◆ TESTO DI LETTURA
A volte i lavori si intrudono negli spazi in modo così naturale, come le ninfee bianche catturate dall’obiettivo della macchina fotografica di Thomas Struth (Monica De Cardenas), che sembrano essere nate con la Pickering Room Terrace nella quale sono collocate. Altre volte si mimetizzano con gli arredi, come la foto di Marina Abramovic scattata da Greg Gorman (29 Arts in Progress Gallery), o il tributo di Francesco Vezzoli all’artista italo-argentina Leonor Fini (Tommaso Calabro) e il ritratto di Chantal Joffe (Monica De Cardenas), che appesi a una parete della Pickering Room si confondono tra i volti della famiglia Cipriani. Altre si danno come presenza fisica e ineludibile, come la scultura costruita con un assemblaggio di vassoi di Flavio Favelli (Francesca Minini), a cui fa da contrappunto il lavoro costruito con scorte morte di pitone di Daniele Milvio (Galleria Federico Valvassori) e una riflessione sulla linea di Mario Nigro (A Arte Invernizzi). Il bianco e nero campeggia nella Ground Floor Hallway, dove sono raccolte 9 ristampe di negativi originali degli anni Trenta di Man Ray (Giò Marconi), tratti dalla serie «Mode au Congo», un’opera di polivinile su compensato di Giò Pomodoro (Archivio Giò Pomodoro e Secci gallery) e due immagini iconiche di Letizia Battaglia (Francesco Pantalone Arte Contemporanea). Mentre il blu fa da filo conduttore, su per la scala nobile, tra una tela modellata di Turi Simeti (Cortesi Gallery) e il poetico calco del mondo in sei parti di Lulù Nuti (Galleria Renata Fabbri).

◆ MATERIALE FORNITO
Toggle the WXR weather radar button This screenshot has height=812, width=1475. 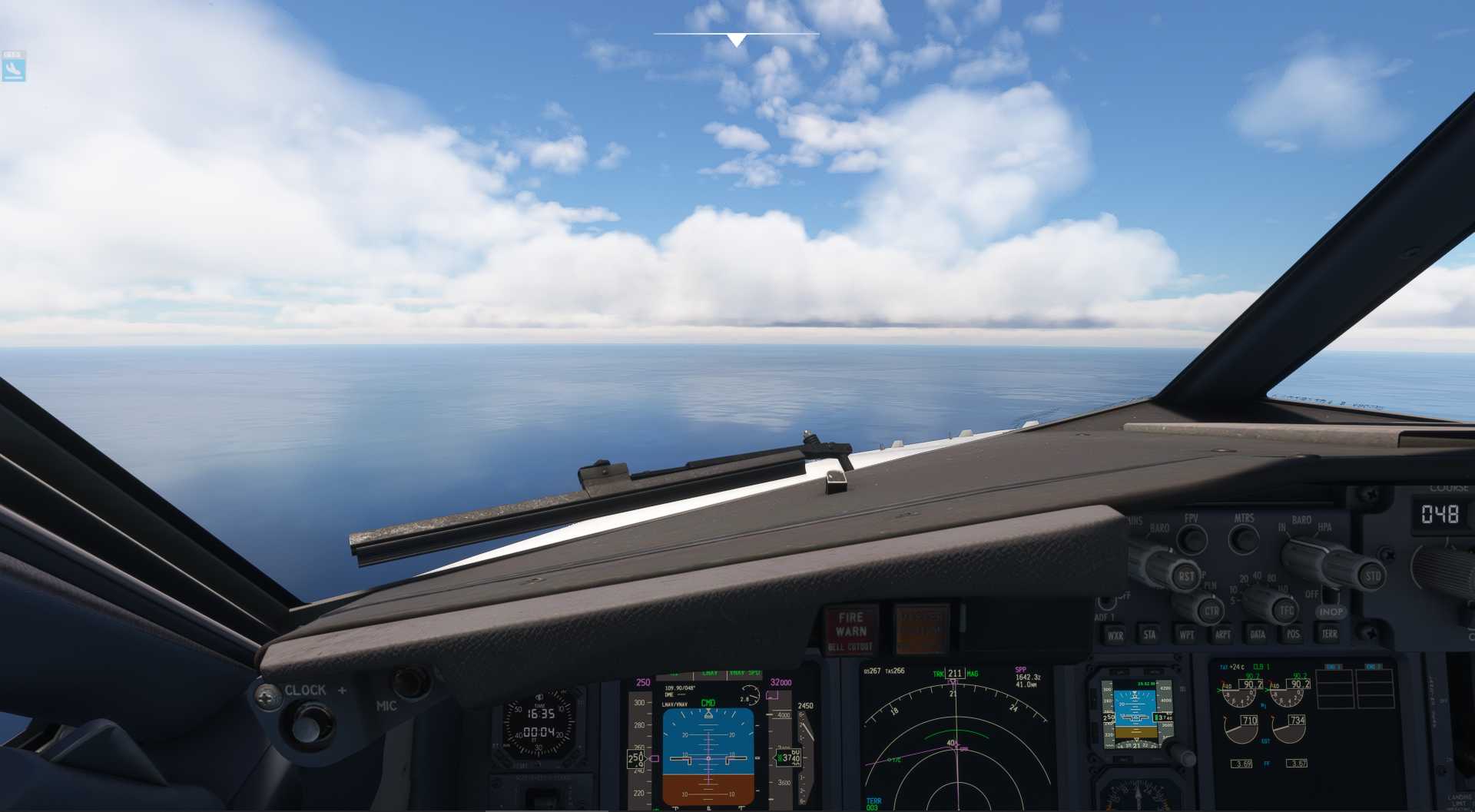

◆ ESERCIZIO ASSEGNATO
Prosegua il testo sulla disposizione delle opere d'arte negli ambienti dell'edificio, riprendendo subito dopo la sua ultima frase.

◆ RISPOSTA ALL'ESERCIZIO
L’approccio randomico al «vedere» prosegue nella Restaurant Hallway con una raccolta di lavori materici di Charles Avery (VISTAMARE), artista scozzese che ha rappresentato il suo Paese natale alla 52ma Biennale di Venezia, Jason Martin (Mimmo Scognamiglio Artecontemporanea) e Bosco Sodi (Cardi Gallery). E si conclude nella Living Room con una selezione di interventi che vivacizzano lo spazio: la scritta «Shhhhh» al neon di CB Hoyo (Plan X Gallery), le cromie accese di Luca Napoli (Galleria L.U.P.O.), il gatto di Yves Scherer (Cassina Project) accarezzato dalla mano dello stesso artista, la scultura antropomorfa di Zoe Williams (Ciaccia Levi), il ritratto di Verdi ribaltato su sé stesso e riprodotto con la manipolazione della ceramica di Christian Gonzenbach (Ribot Gallery) e il «dipinto tessuto a mano» di Brent Wadden (Peres Project). L’esposizione vuol essere il primo tassello di una progettualità articolata e a lungo termine, che oltre a una serie di mostre prevede eventi collaterali come conversazioni e talk con artisti, galleristi, collezionisti, giornalisti e curatori al fine di stimolare, attraverso l’arte, un dialogo generativo e innovativo.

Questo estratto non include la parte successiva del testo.